Sunday, November 25, 2012

Serving Justice


ET
01SEP2012

The law must deal with communal riots at all levels

A special court’s handing out life sentences to the 30-odd accused in the Naroda Patiya killings in Gujarat in 2002 is a significant moment given India’s largely abysmal record of delivering justice in communal riot cases. Some measure of justice, indeed, has been handed out in what was one of the most horrific cases of post-Godhra organised violence. The fact that a former minister in Narendra Modi’s government is among those sentenced is a rare instance of a member of the political class, almost always involved at some level in such riots, being held accountable. For Modi, this verdict is another pointer to his regime’s alleged active collusion in the carnage in 2002, and, hence, nothing short of an extremely serious setback to larger ambitions. But this judgment also, by contrast, highlights the failings of the law in addressing the challenge of communal violence — which is a de facto assault on the foundational principles of the Indian republic. Even the partial convictions in the handful of cases relating to the post-Godhra killings, that too after a decade, could only come about due to the Supreme Court’s direct intervention.
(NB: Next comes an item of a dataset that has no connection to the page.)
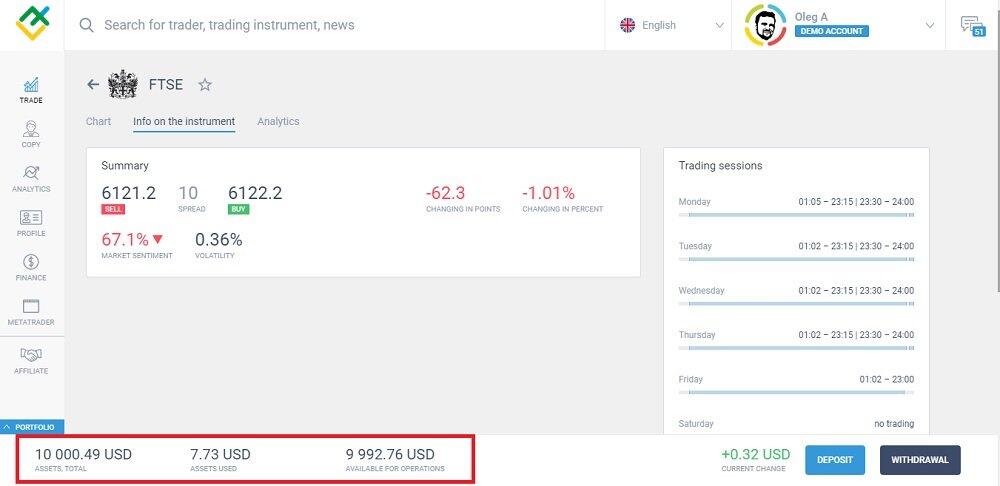Open the Trade section in sidebar

[31, 90]
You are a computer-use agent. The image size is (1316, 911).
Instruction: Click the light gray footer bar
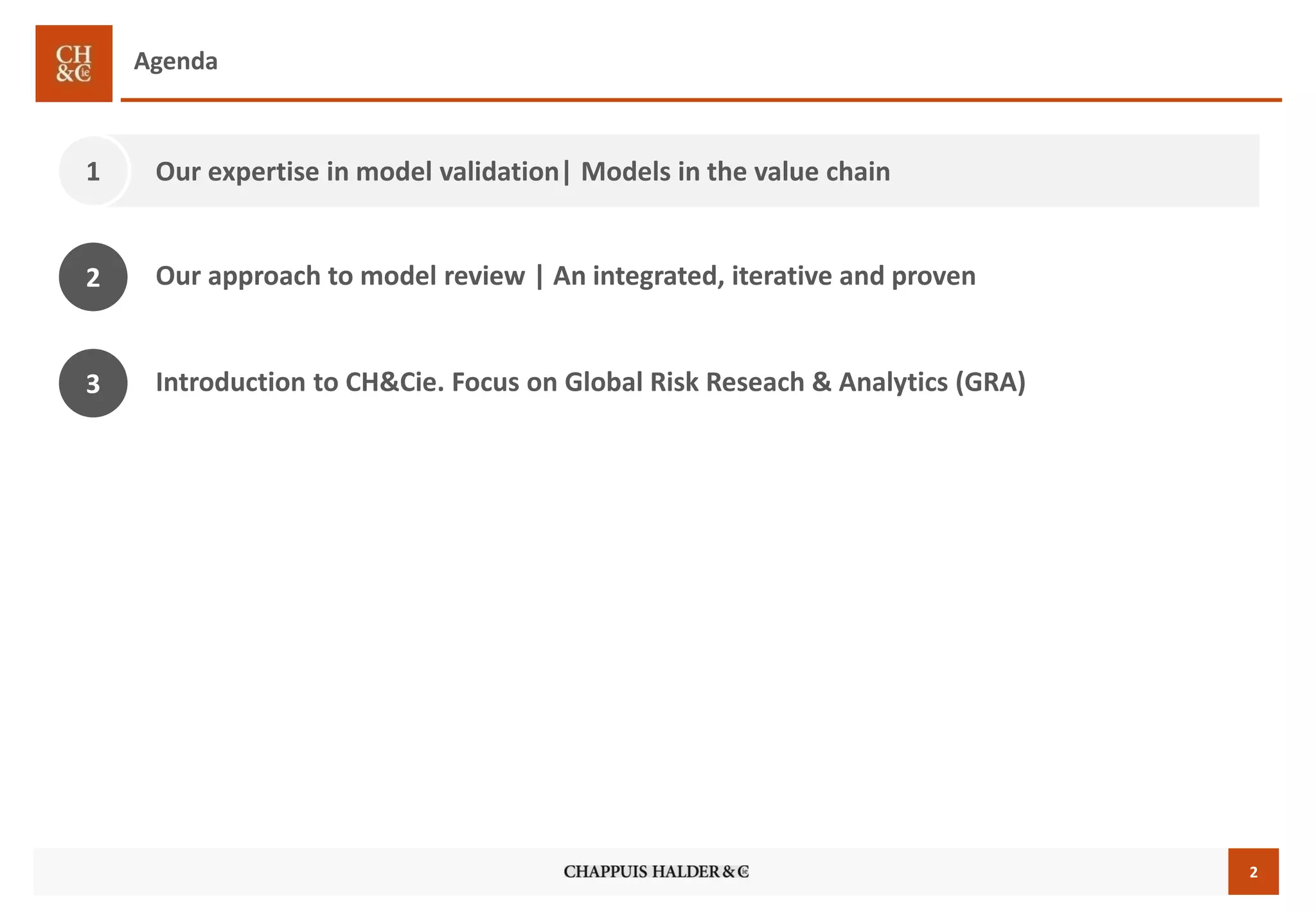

In effect, this means some measure of delayed justice will percolate down from the highest levels. The point, however, is to ensure that institutions and systems lower down the order also function as they are supposed to. But the unique challenge in Gujarat has been how to deliver justice in a situation where virtually the entire state machinery is seen to be complicit in crimes.
In that context, the proposed Prevention of Communal and Targeted Violence Bill assumes critical importance. For, the aim should be to not only end the culture of immunity fostered by the political class in communal riot cases and come down with full force of the law on instigators and perpetrators of riots but also ensure the rehabilitation of victims. Some justice, like the Naroda Patiya verdict, is but one part of that rehabilitation.